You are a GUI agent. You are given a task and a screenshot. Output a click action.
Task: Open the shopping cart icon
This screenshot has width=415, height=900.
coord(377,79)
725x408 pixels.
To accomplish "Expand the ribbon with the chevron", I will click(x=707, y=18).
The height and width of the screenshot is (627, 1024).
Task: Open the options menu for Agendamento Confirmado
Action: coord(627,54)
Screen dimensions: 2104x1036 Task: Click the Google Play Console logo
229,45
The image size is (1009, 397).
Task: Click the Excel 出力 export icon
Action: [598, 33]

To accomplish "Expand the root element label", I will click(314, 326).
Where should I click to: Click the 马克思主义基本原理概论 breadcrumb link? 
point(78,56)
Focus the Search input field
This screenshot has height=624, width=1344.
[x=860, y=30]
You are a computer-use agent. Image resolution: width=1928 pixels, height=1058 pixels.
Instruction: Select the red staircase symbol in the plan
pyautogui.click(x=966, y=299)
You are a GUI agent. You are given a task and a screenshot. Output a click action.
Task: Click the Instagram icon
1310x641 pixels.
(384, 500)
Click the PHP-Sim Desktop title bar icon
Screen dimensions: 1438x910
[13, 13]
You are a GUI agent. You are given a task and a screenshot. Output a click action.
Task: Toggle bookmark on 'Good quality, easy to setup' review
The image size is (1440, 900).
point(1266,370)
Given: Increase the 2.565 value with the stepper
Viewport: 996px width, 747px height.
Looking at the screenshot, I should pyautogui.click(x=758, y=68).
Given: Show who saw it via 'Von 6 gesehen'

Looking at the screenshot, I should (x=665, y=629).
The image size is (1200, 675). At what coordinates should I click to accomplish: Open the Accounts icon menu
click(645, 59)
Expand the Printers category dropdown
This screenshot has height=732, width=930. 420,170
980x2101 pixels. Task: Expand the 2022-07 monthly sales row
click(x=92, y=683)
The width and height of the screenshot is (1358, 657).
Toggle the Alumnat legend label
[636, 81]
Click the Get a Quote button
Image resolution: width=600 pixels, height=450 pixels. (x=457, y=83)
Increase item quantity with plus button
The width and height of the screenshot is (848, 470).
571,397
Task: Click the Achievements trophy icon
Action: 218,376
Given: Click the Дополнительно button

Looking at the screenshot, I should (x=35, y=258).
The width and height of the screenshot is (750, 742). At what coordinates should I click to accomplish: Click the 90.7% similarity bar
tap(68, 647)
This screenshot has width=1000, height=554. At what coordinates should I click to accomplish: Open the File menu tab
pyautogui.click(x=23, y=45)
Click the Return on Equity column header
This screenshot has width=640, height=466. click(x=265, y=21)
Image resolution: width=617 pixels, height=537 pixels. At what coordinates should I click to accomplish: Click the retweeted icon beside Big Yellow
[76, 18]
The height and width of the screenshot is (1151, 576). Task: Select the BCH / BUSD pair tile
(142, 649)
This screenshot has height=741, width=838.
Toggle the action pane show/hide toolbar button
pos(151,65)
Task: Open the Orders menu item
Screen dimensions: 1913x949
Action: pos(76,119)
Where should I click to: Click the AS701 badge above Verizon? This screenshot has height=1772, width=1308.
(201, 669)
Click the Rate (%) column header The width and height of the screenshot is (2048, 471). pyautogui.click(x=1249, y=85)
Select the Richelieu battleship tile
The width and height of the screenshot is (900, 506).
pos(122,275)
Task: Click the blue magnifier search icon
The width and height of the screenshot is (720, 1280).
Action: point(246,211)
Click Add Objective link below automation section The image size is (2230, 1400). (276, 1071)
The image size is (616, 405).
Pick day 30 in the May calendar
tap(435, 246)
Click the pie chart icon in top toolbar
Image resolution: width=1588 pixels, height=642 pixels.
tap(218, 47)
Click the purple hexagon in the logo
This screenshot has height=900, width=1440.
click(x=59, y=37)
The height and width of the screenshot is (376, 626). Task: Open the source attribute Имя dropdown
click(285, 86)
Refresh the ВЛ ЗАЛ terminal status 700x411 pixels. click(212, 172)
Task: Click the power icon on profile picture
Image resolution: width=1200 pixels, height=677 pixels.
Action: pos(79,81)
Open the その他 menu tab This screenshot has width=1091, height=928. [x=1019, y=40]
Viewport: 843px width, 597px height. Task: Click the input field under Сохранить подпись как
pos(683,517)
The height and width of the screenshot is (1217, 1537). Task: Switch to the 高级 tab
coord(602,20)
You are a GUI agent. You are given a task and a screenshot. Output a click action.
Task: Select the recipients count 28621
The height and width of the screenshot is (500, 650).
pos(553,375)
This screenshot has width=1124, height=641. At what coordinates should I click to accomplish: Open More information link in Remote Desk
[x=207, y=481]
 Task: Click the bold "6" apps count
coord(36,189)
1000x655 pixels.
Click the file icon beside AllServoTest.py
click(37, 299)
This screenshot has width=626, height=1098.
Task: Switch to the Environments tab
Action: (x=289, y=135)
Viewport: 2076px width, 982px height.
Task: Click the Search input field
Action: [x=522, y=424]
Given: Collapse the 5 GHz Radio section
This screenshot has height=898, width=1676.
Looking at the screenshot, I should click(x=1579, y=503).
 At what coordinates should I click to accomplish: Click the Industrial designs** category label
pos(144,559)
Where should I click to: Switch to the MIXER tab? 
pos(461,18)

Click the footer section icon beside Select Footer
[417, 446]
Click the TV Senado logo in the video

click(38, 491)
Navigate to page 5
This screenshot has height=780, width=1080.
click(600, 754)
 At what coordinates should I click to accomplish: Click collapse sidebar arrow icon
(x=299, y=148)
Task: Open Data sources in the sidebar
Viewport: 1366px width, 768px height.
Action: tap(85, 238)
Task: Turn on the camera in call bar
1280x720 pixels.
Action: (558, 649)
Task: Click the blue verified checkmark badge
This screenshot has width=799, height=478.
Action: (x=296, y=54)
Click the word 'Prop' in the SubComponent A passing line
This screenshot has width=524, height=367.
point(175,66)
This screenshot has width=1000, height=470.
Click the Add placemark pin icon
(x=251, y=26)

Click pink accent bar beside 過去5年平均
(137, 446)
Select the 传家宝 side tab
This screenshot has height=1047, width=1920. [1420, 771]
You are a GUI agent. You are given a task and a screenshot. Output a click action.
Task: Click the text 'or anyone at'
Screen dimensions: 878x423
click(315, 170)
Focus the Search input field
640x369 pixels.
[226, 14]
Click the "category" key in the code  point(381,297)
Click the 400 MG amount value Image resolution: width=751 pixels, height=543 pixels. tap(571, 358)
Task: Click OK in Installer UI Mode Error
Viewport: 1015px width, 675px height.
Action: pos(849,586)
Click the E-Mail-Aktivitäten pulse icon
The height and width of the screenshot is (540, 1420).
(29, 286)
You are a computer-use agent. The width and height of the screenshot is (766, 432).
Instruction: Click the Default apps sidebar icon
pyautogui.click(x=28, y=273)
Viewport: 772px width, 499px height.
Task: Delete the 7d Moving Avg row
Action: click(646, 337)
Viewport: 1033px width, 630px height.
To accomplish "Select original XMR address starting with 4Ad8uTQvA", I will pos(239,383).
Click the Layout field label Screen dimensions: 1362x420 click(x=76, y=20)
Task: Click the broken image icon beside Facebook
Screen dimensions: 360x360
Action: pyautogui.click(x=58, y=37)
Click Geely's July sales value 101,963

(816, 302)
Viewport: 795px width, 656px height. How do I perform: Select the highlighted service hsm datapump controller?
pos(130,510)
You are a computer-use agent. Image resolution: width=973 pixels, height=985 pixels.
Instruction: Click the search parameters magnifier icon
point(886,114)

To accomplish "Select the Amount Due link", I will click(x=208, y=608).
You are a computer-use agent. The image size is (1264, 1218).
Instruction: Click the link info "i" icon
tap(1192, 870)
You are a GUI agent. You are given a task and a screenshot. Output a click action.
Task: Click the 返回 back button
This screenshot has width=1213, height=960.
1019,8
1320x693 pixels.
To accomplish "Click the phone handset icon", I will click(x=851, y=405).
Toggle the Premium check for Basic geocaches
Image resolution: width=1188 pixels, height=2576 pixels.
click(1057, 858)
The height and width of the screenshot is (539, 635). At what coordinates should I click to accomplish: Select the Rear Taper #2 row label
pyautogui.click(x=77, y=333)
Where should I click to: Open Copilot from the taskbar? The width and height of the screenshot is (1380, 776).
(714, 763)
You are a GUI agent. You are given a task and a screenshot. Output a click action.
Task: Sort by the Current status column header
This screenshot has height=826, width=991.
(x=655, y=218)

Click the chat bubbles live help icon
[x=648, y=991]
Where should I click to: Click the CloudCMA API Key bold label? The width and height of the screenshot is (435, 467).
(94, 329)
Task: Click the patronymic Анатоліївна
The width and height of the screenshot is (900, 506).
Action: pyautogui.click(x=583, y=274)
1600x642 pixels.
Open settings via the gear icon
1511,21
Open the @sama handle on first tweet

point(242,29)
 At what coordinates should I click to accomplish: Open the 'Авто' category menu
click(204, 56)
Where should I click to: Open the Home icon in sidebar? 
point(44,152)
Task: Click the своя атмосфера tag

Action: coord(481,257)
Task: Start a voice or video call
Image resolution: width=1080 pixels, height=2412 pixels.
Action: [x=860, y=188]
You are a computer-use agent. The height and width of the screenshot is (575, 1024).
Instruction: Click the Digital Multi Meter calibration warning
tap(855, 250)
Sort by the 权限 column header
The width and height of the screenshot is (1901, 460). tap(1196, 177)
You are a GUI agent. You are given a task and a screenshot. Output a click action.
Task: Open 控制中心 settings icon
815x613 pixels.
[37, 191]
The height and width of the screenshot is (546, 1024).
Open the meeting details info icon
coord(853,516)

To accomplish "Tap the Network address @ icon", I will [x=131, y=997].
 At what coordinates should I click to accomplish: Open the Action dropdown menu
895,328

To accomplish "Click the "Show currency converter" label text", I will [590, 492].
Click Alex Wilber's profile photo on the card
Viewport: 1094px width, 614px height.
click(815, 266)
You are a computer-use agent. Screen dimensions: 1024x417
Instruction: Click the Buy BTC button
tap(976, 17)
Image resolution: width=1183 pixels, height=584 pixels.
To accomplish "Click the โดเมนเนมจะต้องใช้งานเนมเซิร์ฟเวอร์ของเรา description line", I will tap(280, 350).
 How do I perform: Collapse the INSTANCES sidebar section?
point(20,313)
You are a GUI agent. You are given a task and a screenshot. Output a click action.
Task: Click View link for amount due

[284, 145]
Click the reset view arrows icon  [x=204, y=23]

_ _ _

Beginning at the top of the data, extract each line through the line containing "725x408 pixels." and return those lines exactly, with nothing added.

You are a GUI agent. You are given a task and a screenshot. Output a click action.
Task: Open the shopping cart icon
This screenshot has width=415, height=900.
coord(377,79)
725x408 pixels.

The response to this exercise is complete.